The present invention discloses a metabolic mass spectrometry screening method for diseases based on deep learning and the system thereof. The present invention is based on the prior metabolic mass spectrometry database, and by extracting and integrating specific types of metabolic mass spectrometry samples (such as a disease), which are applied to train a deep learning network, and make it be able to determinate a plurality of types or states simultaneously.

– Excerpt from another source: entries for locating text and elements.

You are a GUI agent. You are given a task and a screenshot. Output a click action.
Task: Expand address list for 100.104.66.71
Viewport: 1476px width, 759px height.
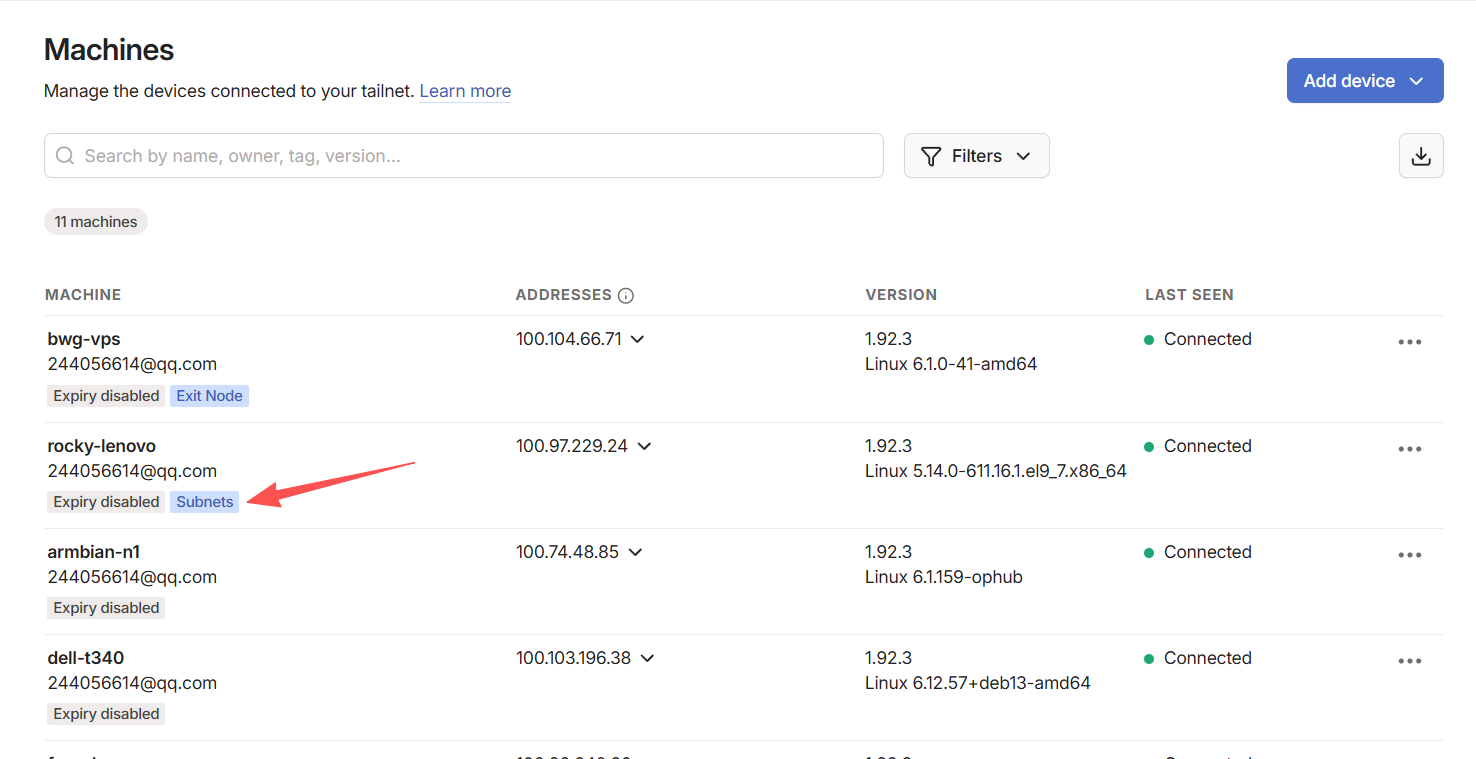638,339
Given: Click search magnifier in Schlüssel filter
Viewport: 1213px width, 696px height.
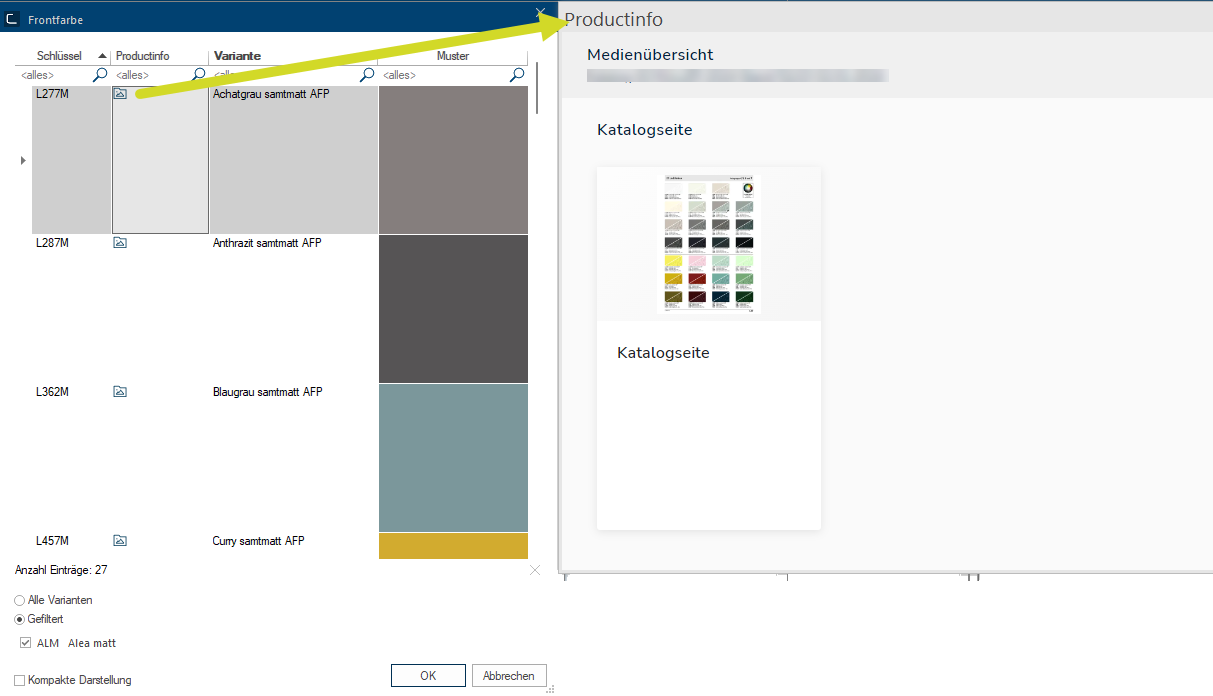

Then applying the specific network into screening a real input metabolic mass spectrometry.

Description

    CROSS-REFERENCES TO RELATED APPLICATIONS
  • This application claims the priority of Chinese patent application no. 201610049879.8, filed on Jan. 25, 2016, the entire contents of all of which are incorporated herein by reference.
  • FIELD OF THE INVENTION
  • The present invention relates to the field of metabolic mass spectrometry screening, and more particularly, to a metabolic mass spectrometry screening method for diseases based on deep learning and the system thereof.
  • BACKGROUND
  • Metabolite is a general term of all small molecular organic compounds that completes metabolic processes in vivo, which contains a wealth of information about the physiological states. Metabolomics is based on a systematic study of metabolites as a whole, which may reveal a real mechanism behind a physiological phenomenon effectively, and may demonstrate a more complete dynamic state of a living body. Therefore, it has received more and more attentions, and has been widely applied to many scientific research and application fields. Mass spectrometry (MS) is one of the most important study tools for metabolomics, it may identify different metabolic substances effectively, and measure their relative concentrations exactly. Its data format is shown in FIG. 1 and FIG. 2. Diseases detection is one of the main application areas of metabolic MS. By measuring quantitatively the presences and abundance changes of targeted metabolites, it is possible to obtain richer and more complete physiological data than a traditional method, before making an effective judgment to the presence and development states of a disease, and finally helps doctors develop targeted treatment protocols.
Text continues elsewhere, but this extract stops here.